The BTC/USD pair broke below the lower boundary of a rising wedge pattern near $63,500, a bearish formation that projects a measured downside target of $58,570, according to technical analysis. The relative strength index fell toward 41, with room to decline further toward the oversold threshold of 30. Trading volumes picked up as the breakdown accelerated, with the 50-period and 200-period exponential moving averages on the four-hour chart now acting as resistance at $63,247 and $63,805, respectively.
A recovery above $64,000 would weaken the bearish setup and reopen the path toward $65,000. Otherwise, the measured target near $58,570 implies another 7 percent decline from current levels, with the broader correction potentially extending into mid-July.
The selloff in Bitcoin mirrored losses across global equity markets. Chinese startup Moonshot AI unveiled Kimi K3, a 2.8-trillion-parameter open model designed for coding, reasoning, and complex tasks, whose strong benchmark results triggered a reassessment of AI valuations. Shares of Chinese AI rivals Zhipu AI and MiniMax fell 22 percent and 14 percent, respectively, while South Korean chipmaker SK Hynix — Nvidia's main supplier of high-bandwidth memory — dropped roughly 8 percent.
Taiwan's stock index fell 5.7 percent on Friday, and Japan's Nikkei approached a 6 percent decline, as investors worried that capable open models could intensify competition, reduce AI pricing power, and weaken returns on expensive chips and data center infrastructure. US equity futures were down across the board.
Bitcoin's correlation with technology stocks has reasserted itself during risk-off episodes, with the two asset classes moving in tandem as traders reduce exposure to speculative positions.
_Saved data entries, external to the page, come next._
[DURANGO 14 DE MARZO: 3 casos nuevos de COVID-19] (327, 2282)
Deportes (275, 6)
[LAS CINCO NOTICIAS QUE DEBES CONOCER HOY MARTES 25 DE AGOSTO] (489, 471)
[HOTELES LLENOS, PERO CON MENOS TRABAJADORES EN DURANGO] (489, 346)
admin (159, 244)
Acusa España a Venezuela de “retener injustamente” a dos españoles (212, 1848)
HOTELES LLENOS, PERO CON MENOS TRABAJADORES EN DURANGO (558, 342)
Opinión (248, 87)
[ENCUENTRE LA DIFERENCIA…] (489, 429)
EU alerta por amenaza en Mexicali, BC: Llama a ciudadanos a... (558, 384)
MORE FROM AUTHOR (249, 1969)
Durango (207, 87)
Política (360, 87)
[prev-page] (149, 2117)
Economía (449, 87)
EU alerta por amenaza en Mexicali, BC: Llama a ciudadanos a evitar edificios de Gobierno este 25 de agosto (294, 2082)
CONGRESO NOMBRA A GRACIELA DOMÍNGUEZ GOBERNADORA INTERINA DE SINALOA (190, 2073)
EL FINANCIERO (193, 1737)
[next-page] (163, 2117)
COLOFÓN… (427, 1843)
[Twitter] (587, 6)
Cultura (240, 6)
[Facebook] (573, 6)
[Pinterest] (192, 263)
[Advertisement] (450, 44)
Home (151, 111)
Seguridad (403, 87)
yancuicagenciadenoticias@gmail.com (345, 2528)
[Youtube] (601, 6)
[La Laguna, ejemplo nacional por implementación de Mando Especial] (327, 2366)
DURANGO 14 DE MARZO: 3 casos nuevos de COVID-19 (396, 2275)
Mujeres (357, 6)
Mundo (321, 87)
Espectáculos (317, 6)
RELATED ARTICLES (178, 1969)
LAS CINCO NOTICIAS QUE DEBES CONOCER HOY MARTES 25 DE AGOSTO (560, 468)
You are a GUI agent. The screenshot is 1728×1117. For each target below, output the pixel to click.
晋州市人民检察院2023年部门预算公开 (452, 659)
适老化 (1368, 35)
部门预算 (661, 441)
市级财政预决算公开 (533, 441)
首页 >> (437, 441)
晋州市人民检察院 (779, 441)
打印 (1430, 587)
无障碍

The synchronized decline also reflected positioning ahead of Wednesday's US core inflation report, where a hotter-than-expected reading could strengthen expectations that the Federal Reserve will keep interest rates elevated.
Worsening conditions surrounding the US-Iran ceasefire added another layer of uncertainty. Any renewed escalation could lift oil prices, revive inflation concerns, and further weaken demand for risk assets such as Bitcoin.
On-chain data showed open interest across major exchanges declining alongside the price move, suggesting long liquidation pressure rather than new short positioning drove the decline. A break below $60,000 would likely trigger additional cascade selling, with the next major support cluster near $58,500.
This article is for informational purposes only and does not constitute investment advice.